# Used Bourbon/Beer barrel question



## jbertoletti (Mar 4, 2015)

I have an opportunity to buy used bourbon barrels from a brewery in Chicago this weekend. They have several 53 gallon bourbon barrels that were used to barrel age beer of some sort. They are being sold for $50.

I was wondering are these good to age wine in, or would they be used up, or not good to use after beer was in there? 
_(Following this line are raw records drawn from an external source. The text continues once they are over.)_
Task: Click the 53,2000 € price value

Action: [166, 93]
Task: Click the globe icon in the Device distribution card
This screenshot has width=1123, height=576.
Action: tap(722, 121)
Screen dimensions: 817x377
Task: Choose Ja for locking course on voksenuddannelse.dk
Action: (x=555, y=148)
I've never barrel aged before, so if anyone has and advice, or easy to follow guides please let me know. I've been making wine for the past few years, so I am pretty confident in that side of the process, and I can make enough to keep the barrel topped off.

Any advice is welcome.

Thanks:

Jon


----------



## Boatboy24 (Mar 4, 2015)

I would not recommend it. You'll end up with a bourbon essence, and perhaps worse. But at $50 a pop, I might be grabbing some for decorative purposes.


----------



## sour_grapes (Mar 4, 2015)

I realize that these are more expensive, but you can get used wine barrels for about $160 in Milwaukee. Check out: http://milwaukee.craigslist.org/fod/4885677542.html or http://www.barrelbroker.com/index.php



> French Oak Pinot 59 gallon neutral $159.00 1 WI
> 
> French Oak Reds 59 gallon 2009, 2010, 2011 gassed/ozoned $169.00 16 WI emptied 1/18


----------



## winemaker81 (Apr 13, 2017)

I agree -- don't use the barrel for wine. It has stored both bourbon and beer, so you will get flavors that don't go well with wine. 53 gallons of wine is a lot to dump. :-(


----------